The RocHackHealth was about hacking health
care data. One of the challenges was to try and predict hospital readmissions – whether
people who were discharged from the hospital and went home after being ill, would come
back to the hospital. Obviously, when you go home, you want to stay home. So, we had
the groups work on a data set to try and predict who might come back and the ultimate goal
is to take some of these methods and to implement them here at the University of Rochester and
translate those into ways of spotting patients that might be at high risk of coming back
to the hospital and intervening to try and change that. The second competition was looking
at prescribing patterns of controlled substances – things like sedatives and narcotics. There
is a problem with over prescribing these medications and some individuals prescribing way more
than is normal.

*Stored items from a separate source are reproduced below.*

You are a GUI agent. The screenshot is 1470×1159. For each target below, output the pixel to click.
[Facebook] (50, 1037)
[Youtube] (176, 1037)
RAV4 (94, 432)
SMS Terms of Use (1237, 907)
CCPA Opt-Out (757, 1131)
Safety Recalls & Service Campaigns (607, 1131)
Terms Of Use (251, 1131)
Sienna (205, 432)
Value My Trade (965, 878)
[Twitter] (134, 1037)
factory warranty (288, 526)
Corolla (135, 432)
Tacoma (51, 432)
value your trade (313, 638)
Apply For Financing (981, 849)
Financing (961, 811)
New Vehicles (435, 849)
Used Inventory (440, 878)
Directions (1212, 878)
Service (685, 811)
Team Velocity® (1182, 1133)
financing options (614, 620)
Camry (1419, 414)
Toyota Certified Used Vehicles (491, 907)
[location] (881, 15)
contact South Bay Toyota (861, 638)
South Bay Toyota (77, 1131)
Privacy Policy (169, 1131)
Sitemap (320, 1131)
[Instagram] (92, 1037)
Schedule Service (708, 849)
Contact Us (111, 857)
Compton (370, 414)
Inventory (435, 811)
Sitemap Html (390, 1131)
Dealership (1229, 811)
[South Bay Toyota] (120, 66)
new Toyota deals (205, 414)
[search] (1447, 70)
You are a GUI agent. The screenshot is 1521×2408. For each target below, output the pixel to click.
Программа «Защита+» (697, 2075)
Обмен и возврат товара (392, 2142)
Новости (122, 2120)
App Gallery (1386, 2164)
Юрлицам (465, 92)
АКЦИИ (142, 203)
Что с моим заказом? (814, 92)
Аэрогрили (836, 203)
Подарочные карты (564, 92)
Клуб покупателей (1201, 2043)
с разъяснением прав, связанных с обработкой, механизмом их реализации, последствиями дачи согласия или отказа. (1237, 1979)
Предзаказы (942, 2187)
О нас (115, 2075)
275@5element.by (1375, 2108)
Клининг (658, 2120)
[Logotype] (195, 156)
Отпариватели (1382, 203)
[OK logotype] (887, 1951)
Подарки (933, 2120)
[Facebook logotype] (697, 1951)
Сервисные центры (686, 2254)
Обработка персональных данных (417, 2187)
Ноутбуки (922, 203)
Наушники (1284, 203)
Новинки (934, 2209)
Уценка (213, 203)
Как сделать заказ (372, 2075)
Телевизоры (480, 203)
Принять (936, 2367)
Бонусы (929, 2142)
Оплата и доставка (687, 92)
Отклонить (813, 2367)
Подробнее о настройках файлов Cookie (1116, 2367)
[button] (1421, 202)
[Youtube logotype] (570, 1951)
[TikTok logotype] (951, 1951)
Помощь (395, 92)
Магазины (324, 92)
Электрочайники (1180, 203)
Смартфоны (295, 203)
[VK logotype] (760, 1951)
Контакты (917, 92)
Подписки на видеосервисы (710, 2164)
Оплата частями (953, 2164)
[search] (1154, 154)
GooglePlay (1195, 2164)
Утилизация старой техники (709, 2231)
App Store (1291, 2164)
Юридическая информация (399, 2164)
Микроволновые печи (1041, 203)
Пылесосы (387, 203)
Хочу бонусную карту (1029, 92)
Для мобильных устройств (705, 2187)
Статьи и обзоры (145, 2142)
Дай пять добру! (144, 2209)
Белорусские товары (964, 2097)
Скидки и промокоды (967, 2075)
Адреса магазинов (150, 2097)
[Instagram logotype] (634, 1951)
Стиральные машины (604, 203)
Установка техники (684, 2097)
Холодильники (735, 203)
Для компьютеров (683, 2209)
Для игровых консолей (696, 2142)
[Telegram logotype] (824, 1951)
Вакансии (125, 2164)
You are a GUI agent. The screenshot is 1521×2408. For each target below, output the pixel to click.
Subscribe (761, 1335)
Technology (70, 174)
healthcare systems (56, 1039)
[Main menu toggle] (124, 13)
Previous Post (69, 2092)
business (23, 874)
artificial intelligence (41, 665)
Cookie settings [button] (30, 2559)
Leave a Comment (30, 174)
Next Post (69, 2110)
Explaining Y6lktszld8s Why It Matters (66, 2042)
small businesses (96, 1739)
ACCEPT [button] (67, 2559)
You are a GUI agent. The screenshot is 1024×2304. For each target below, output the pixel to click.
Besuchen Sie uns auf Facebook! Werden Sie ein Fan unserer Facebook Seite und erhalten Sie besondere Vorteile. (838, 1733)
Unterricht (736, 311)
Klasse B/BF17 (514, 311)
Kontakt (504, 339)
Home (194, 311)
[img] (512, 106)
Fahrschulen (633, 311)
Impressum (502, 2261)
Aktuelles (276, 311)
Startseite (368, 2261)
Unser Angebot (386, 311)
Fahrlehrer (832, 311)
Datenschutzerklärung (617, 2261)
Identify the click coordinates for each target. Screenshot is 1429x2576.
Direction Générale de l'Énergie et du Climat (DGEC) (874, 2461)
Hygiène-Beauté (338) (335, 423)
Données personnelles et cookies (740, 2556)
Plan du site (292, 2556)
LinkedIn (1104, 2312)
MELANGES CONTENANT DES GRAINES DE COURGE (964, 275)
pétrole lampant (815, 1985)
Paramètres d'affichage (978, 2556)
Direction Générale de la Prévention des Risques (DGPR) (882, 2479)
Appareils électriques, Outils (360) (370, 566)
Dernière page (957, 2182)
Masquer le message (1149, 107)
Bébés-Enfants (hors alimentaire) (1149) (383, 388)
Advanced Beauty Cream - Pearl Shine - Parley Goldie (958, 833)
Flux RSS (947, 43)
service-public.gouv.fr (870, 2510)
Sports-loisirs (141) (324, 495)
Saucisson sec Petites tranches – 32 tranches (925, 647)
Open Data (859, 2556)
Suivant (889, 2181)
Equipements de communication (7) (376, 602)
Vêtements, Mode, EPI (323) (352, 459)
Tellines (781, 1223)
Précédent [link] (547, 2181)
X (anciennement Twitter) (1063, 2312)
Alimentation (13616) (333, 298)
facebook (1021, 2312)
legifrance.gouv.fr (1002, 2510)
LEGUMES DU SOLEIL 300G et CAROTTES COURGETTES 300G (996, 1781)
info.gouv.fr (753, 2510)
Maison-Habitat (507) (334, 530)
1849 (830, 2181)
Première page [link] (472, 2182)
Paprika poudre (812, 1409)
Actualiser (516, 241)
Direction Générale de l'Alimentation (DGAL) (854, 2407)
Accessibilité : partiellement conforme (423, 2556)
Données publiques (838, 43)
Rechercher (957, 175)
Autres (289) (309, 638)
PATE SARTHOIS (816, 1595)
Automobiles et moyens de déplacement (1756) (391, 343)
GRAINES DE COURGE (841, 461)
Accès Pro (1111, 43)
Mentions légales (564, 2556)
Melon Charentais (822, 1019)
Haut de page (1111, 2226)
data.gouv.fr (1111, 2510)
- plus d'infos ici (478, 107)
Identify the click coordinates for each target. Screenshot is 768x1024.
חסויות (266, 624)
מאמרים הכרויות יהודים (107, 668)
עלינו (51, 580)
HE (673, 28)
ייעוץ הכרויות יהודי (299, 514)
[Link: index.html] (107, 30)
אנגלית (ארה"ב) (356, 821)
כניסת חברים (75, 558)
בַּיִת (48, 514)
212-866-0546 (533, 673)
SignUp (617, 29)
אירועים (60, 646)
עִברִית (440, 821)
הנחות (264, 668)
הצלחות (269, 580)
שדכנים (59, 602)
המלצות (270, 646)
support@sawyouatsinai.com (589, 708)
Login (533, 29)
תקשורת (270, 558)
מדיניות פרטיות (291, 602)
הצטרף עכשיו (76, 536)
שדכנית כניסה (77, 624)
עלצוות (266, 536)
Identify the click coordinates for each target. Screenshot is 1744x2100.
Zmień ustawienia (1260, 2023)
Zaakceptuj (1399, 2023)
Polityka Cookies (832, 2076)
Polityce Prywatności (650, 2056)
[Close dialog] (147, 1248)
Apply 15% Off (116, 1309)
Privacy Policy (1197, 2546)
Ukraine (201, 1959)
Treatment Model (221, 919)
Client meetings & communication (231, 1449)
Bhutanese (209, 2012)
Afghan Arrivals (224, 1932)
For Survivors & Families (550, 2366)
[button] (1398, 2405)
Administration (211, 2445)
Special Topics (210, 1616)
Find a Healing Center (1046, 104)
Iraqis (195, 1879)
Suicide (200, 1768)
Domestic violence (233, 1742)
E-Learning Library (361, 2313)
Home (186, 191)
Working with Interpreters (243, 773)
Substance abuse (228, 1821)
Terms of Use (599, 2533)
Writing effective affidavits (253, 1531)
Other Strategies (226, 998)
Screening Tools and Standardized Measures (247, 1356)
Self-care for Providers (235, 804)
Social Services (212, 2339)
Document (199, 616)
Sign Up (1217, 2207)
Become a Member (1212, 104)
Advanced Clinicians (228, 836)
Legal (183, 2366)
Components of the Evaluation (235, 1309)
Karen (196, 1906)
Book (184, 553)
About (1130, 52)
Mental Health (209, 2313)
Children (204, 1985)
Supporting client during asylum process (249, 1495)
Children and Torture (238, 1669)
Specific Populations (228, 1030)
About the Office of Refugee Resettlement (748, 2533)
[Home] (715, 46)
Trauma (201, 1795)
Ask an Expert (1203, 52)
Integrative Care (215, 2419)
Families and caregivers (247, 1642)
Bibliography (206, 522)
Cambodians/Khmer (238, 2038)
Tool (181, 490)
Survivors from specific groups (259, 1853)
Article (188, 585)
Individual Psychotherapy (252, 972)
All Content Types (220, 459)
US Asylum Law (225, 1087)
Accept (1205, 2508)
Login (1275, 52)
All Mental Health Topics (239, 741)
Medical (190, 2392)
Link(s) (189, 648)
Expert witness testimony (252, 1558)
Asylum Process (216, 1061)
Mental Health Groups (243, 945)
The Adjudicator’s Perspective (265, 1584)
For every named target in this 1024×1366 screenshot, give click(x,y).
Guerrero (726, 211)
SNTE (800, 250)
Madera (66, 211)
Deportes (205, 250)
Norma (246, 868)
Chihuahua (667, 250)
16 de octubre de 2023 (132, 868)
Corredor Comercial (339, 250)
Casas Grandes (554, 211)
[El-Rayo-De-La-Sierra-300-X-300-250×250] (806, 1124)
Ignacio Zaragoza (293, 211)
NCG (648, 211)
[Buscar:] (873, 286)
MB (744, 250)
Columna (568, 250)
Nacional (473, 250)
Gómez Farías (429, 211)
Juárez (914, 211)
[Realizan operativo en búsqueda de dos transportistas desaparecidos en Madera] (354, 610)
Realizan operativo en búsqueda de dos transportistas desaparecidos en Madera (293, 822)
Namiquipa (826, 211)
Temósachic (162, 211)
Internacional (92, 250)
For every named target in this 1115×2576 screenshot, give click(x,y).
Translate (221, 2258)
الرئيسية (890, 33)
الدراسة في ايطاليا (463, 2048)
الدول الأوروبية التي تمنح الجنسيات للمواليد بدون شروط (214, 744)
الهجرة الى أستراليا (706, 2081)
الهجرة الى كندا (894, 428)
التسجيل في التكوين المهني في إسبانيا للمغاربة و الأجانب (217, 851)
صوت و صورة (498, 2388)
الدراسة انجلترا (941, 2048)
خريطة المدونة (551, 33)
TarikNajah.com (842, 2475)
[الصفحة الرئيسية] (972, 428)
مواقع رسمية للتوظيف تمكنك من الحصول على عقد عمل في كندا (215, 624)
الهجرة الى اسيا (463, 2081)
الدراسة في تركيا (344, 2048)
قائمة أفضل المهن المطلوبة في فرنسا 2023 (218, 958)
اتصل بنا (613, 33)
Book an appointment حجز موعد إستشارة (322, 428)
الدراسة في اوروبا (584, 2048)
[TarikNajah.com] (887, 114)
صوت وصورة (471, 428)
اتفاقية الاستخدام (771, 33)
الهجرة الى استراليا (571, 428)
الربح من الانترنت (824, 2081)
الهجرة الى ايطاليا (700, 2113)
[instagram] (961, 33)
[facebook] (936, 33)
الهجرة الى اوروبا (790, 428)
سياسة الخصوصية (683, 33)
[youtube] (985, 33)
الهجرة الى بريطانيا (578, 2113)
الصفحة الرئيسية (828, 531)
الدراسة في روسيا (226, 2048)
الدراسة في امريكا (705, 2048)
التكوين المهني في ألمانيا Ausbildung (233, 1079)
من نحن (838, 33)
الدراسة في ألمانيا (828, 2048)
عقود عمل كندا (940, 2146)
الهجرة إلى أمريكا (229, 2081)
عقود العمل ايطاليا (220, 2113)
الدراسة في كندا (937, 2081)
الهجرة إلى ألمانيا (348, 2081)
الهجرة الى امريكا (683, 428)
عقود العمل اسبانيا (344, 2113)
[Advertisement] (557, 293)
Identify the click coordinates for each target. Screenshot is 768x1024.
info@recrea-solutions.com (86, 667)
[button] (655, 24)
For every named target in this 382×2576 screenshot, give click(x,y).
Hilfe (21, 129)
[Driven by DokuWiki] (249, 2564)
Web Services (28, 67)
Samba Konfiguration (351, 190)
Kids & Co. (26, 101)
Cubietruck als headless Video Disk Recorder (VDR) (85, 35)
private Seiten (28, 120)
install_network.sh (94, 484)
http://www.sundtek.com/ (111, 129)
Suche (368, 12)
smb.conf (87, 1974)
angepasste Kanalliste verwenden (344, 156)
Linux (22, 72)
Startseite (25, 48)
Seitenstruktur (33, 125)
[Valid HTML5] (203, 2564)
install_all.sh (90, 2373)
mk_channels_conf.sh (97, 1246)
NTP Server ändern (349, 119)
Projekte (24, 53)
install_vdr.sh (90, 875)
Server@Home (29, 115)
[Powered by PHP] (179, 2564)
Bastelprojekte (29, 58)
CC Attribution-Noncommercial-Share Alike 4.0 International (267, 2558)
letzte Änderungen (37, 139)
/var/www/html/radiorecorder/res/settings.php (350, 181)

So, we used a publicly available data set that’s put out by Medicare and the
team that won, turns out identified a number of individuals who had actually been investigated
for over prescribing and some of whom actually went to prison. The last competition was to
essentially create a social network of how medical providers are linked to each other
by the patients that they share. We ultimately hope to use that kind of mapping to look for
groups of providers that do an outstanding job of taking care of people with certain
medical conditions and then to go in and ask, “What are they doing?” All three of the groups
showed real creativity and promise and we are hopeful that within a year that we will
be able to go into much more depth and apply these methods to more complex and real world
data sets here at the University of Rochester Medical Center and our goal is to improve
patient care and improve the health of our community using these methods.